Boris Karloff is the star with the longest track record and he's playing the baddie. For the first half-hour we hear nothing but terrible things about him, then on turning up at his castle we find he's oozing charm. Karloff's plot function was similar in The Raven (1935), but the two films are completely unrelated in plot, tone and setting. Their only point in common is that they're pretending to be based on the same poem by Edgar Allen Poe. This Karloff is jovial, almost jolly, although like his predecessor there's a hint that he's a bit of a roue. Naturally this grand old theatrical dame has no trouble at all playing at the level of his co-stars, just as he did opposite Lugosi, and he's every bit as scene-stealing as they are.

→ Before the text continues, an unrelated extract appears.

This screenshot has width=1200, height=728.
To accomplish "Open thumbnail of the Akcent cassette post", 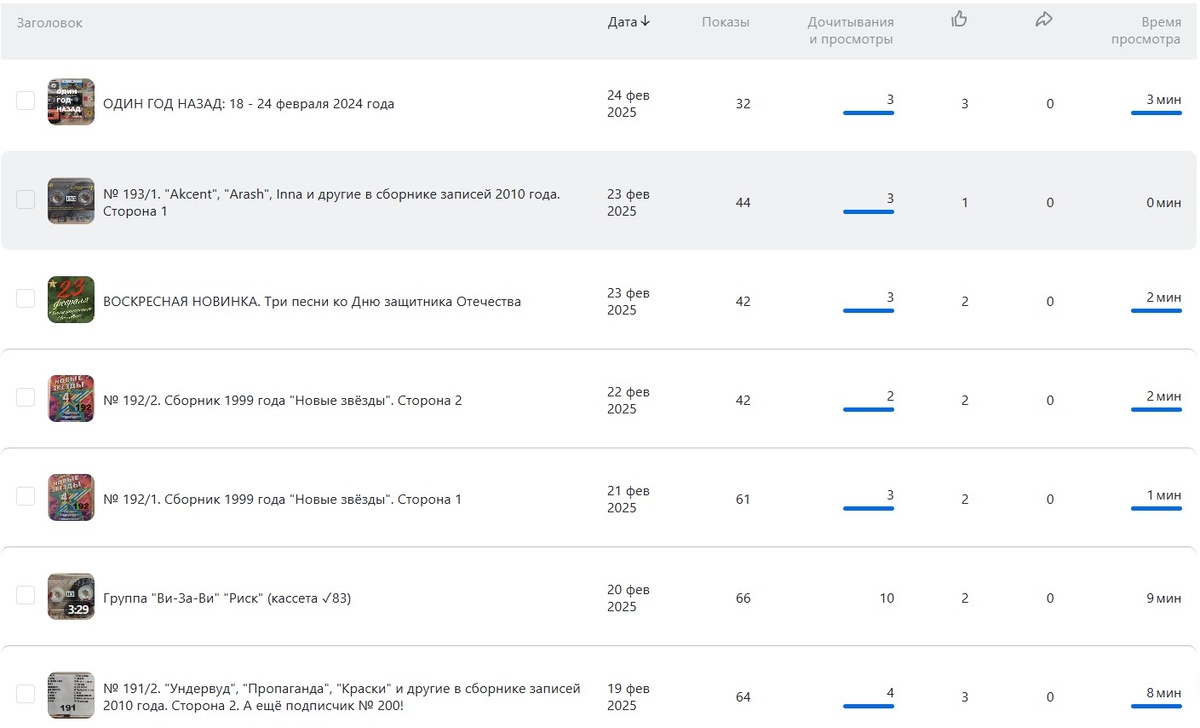I will pyautogui.click(x=71, y=201).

It's worth mentioning the ladies. Each star has a sidekick. Lorre's is his son (Jack Nicholson), but the other two have Hazel Court and Olive Sturgess. To my surprise I was quite impressed by them, especially Hazel Court. Even in this company, they hold their own. Court had previously played Elizabeth in Hammer's 1957 The Horror of Frankenstein with Cushing and Lee, then later would appear as Juliana in The Masque of the Red Death (1964). Nice cleavage, by the way.
To my astonishment, it's written by Richard Matheson! Apparently this is one of several Edgar Allen Poe movies Roger Corman made for American International Pictures, mostly in collaboration with Matheson. To think that at one point I'd been ready to dismiss this script as the work of schoolchildren. Thinking about it, the structure is actually solid and those clumsy dialogue moments are probably down to ad-libbing. Peter Lorre and Jack Nicholson in particular annoyed Boris Karloff by doing too much of that, since he'd be sticking to the script.
Our heroes are playing three magicians in the year 1506, which we can date by inference since Vincent Price's father died twenty years ago and his coffin is marked 1423-1486. This surprised me at the time since nothing about the accents or performances had led me to expect a historical setting, but in fact the sets and costumes turn out to be rather splendid. Two days after this film wrapped, Corman used the castle set designed by Daniel Haller on another film, The Terror. More importantly, the plot's magical element explained away a special effect in Vincent Price's opening scene.
The magic looks rather good, incidentally. The special effects aren't realistic, but they have the same kind of earnest charm you'll get with Harryhausen. The film contains two magical duels, both of which are very different and the second one in particular being a lot of fun. It's Price and Karloff who sell it, like a pair of smirking grandmasters pulling all kinds of faces as their latest murderous attack gets turned into a handkerchief or a litter of puppies.
I don't know why that box of eyeballs looks so pristine after twenty years, but maybe they'd been pickled in octarine or something.
There's a lot to love about this film and it seems that there are plenty of people who do. I love the opening voiceover of Vincent Price reading Poe's poem. I like the duel of the three wizards. As with Little Shop of Horrors in fact, I think this is basically a strong, entertaining film that could have been a knockout if it hadn't been directed by Roger Corman. There's something wrong with the tone. There's something amateurish about it, as if there's no quality filter behind the lens and it just so happens that we're watching three masters.
However that said, I almost feel bad about being so hard on Corman. This film at least is watchable and the man undoubtedly has his fans. It's like getting used to a style. I'm sure it's possible to get into Roger Corman's films, just as some people need to make an effort to sit down in front of fifties television or Hammer horror. Somehow I seem to have talked myself almost into saying it was great after all, but I know that wasn't what I thought while I was watching it. I think I'm allergic to Corman's style. Its ingredients are awesome, though. [Note to self: buy The Comedy of Terrors.]